Extracted data:
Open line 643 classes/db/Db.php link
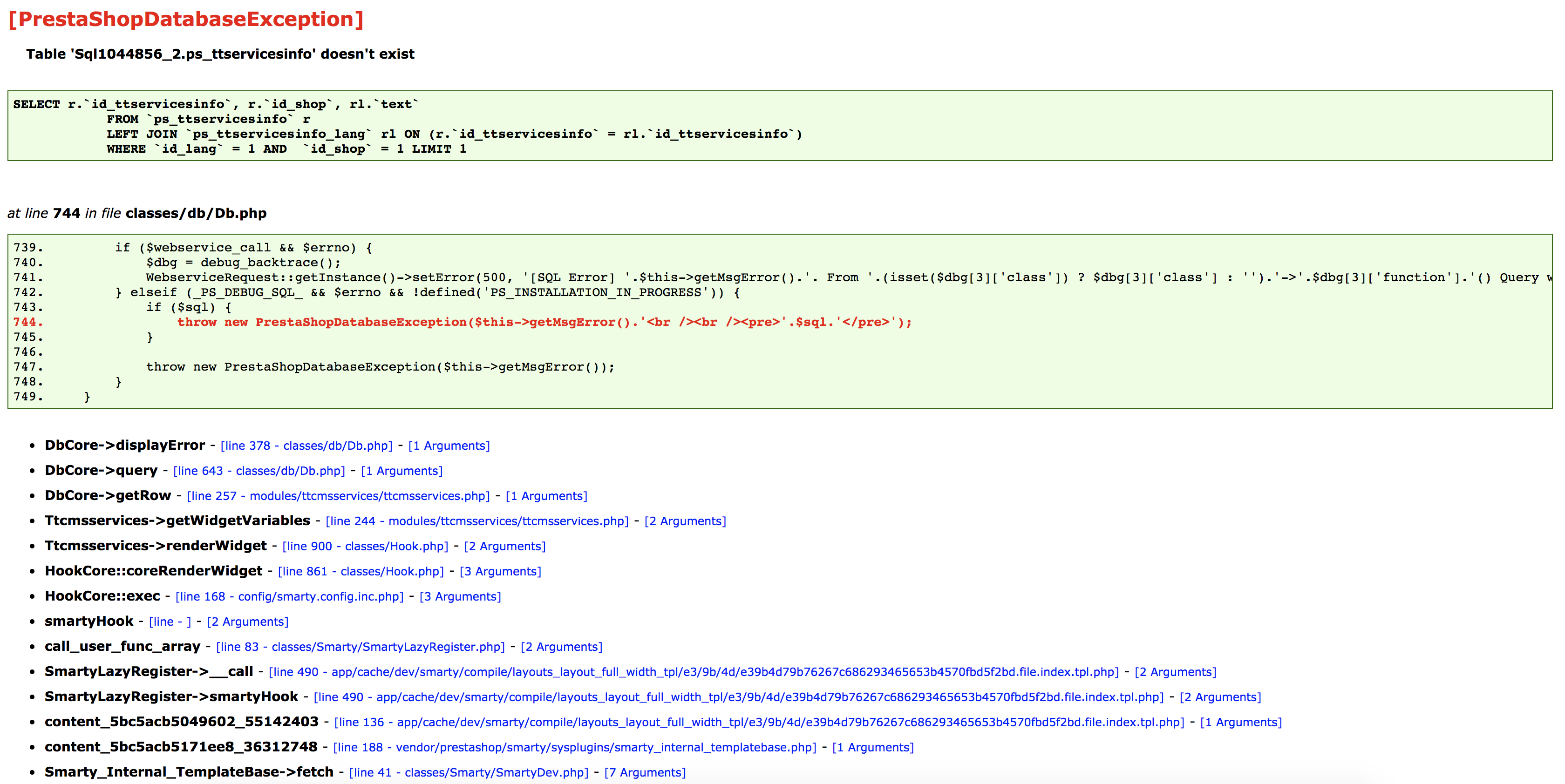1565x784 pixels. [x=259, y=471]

==

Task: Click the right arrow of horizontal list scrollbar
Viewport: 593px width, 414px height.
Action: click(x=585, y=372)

Written instruction: Return verbatim the lines of the items starting with the line that contains "Task: Click the" and going on through the line that contains "Action: click(x=585, y=372)", both ends included.

Answer to the problem:
Task: Click the right arrow of horizontal list scrollbar
Viewport: 593px width, 414px height.
Action: click(x=585, y=372)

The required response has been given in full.